/SPIBB-DQN

Code for the model-free version of "Safe Policy Improvement with Baseline Boostrapping"

Primary LanguagePython

Prerequisites

SPIBB-DQN is implemented in Python 3 and requires PyTorch.

Commands

To generate a dataset, run:

python baseline.py baseline/dummy_env/ weights.pt --generate_dataset --dataset_size 1000

where baseline/dummy_env/ is the path to the baseline and weights.pt is the baseline filename. The dataset will be generated in baseline/dummy_env/dataset by default.

To train a policy on that dataset, define the training parameters in a yaml file e.g. config_batch (in particular, that file should contain the path to the baseline and dataset to use) and then run:

ipython train.py -- -o batch True --config config_batch

To specify different learning types or parameters, either change the config_batch file or pass options to the command line, e.g. --options learning_type ramdp, or --options minimum_count 5.
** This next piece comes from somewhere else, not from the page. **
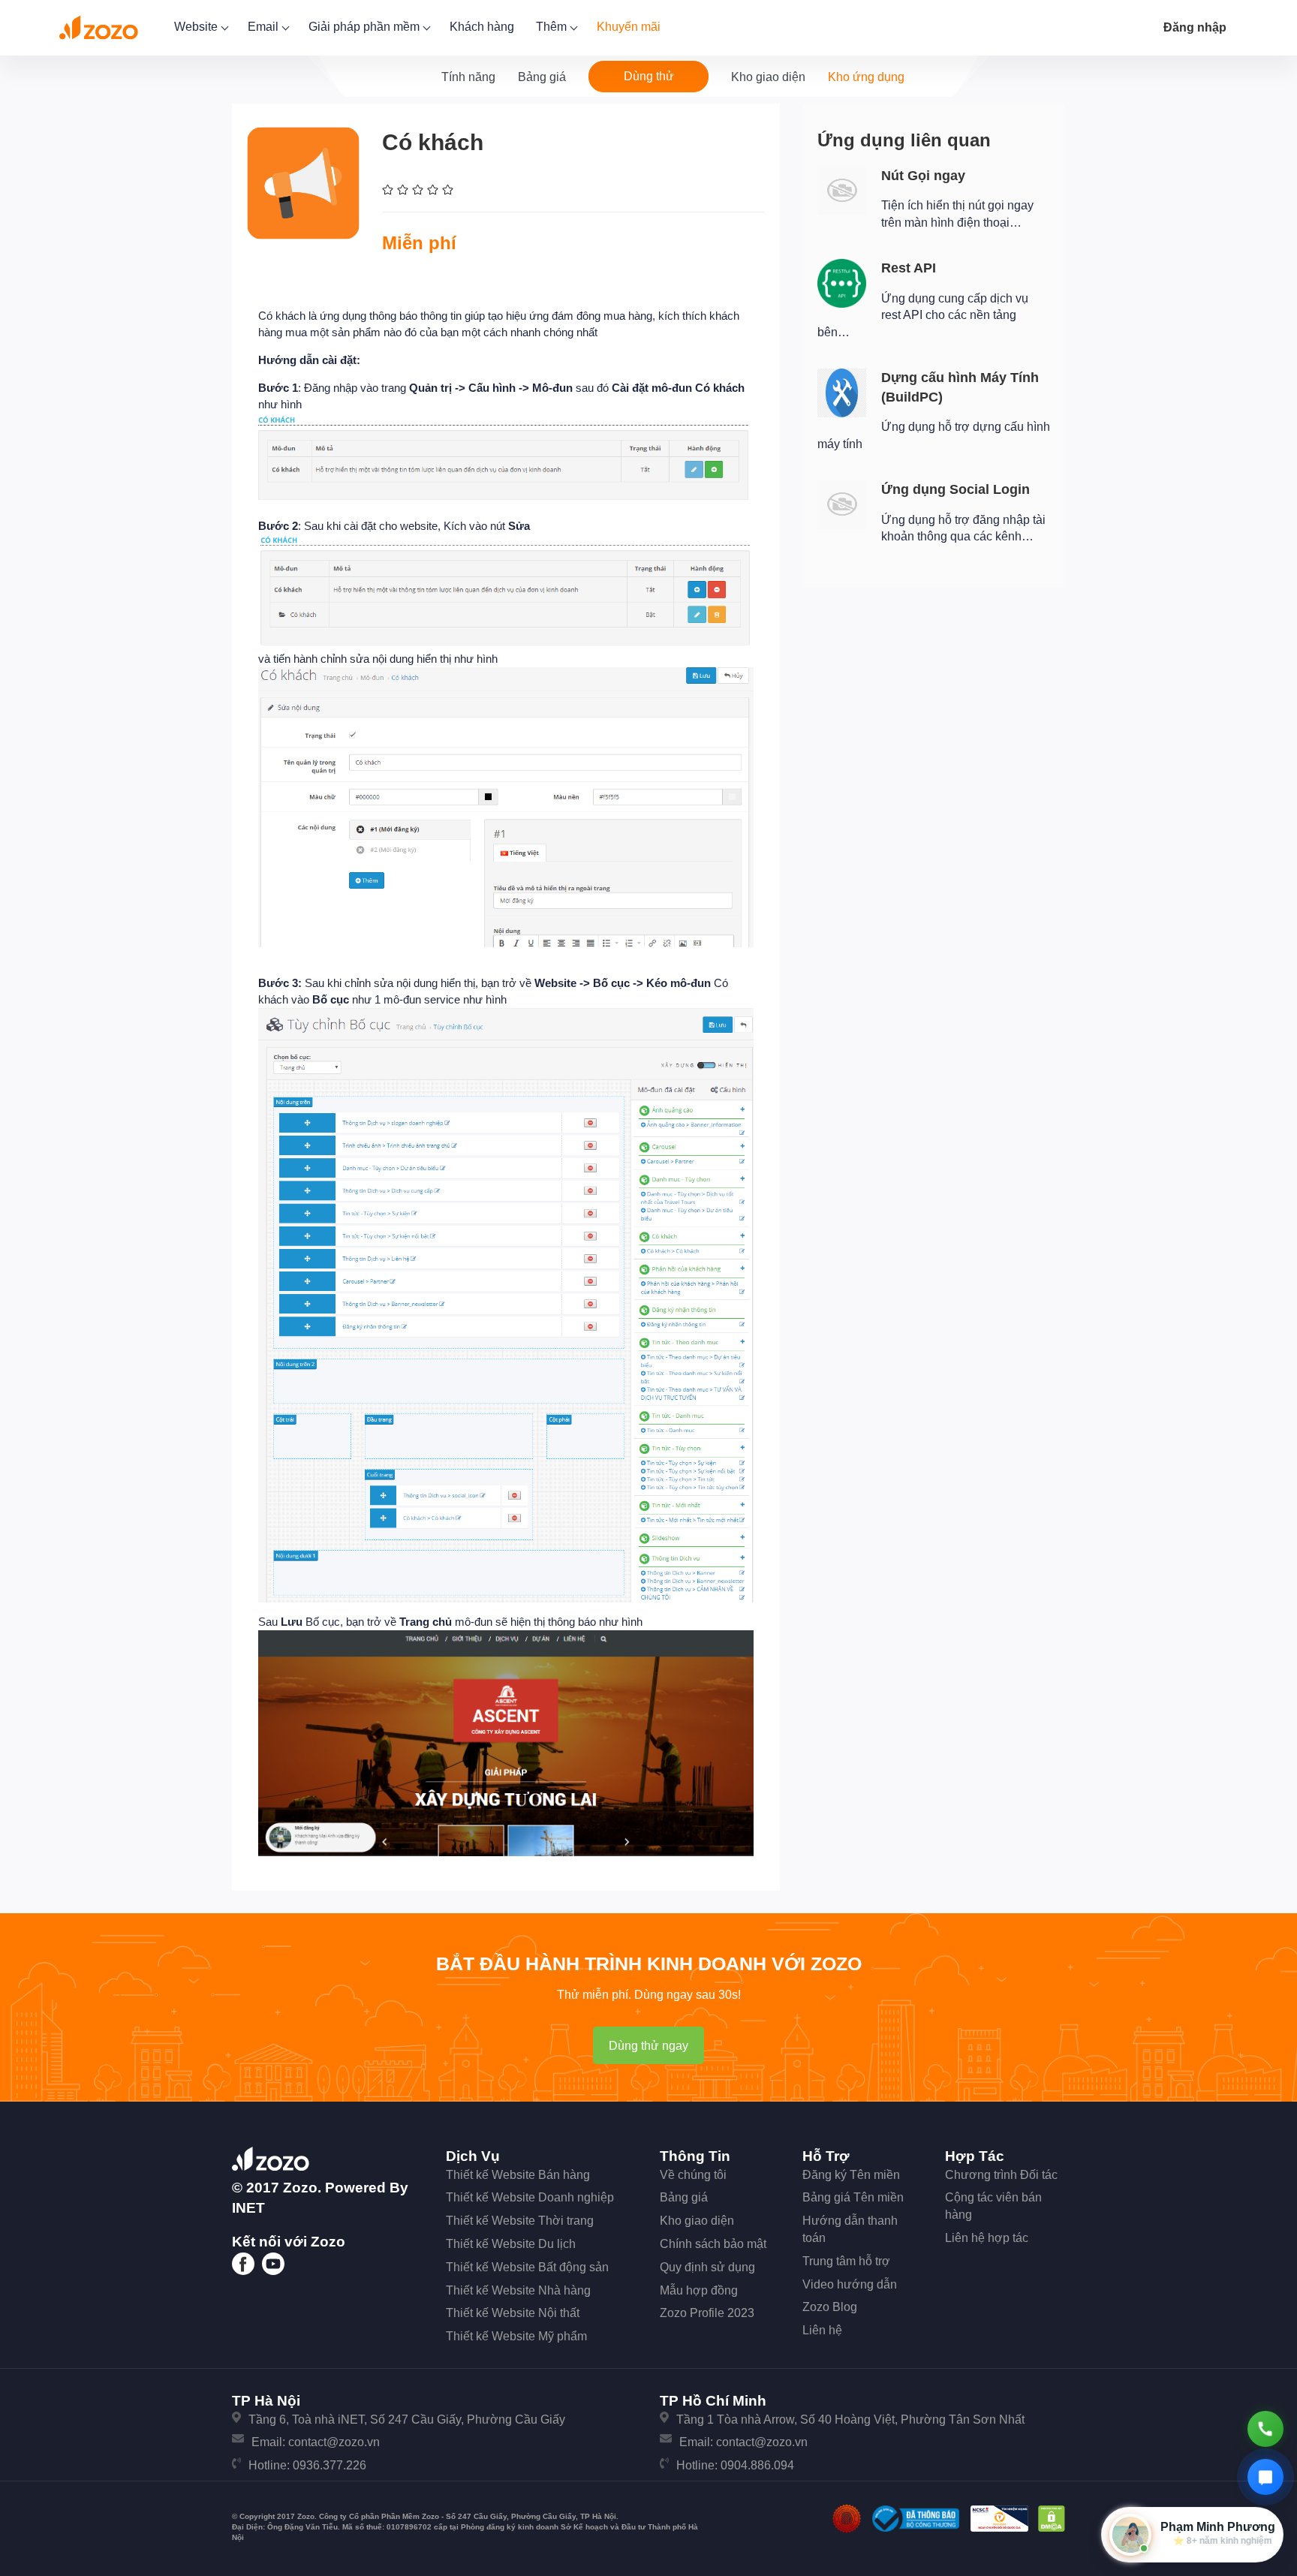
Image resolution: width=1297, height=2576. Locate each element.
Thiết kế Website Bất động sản (527, 2267)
We have provided the baseline we used in our experiment in baseline/dummy_env. To train a new one, define the training parameters in a yaml file e.g. config and then run:

ipython train.py -- --domain dummy --config config_dummy

Reference

Please use the following bibtex entry if you use this code:

@inproceedings{Laroche2019,
    title={Safe Policy Improvement with Baseline Bootstrapping},
    author={Laroche, Romain and Trichelair, Paul and Tachet des Combes, R\'emi},
    booktitle={Proceedings of the 36th International Conference on Machine Learning (ICML)},
    year={2019}
}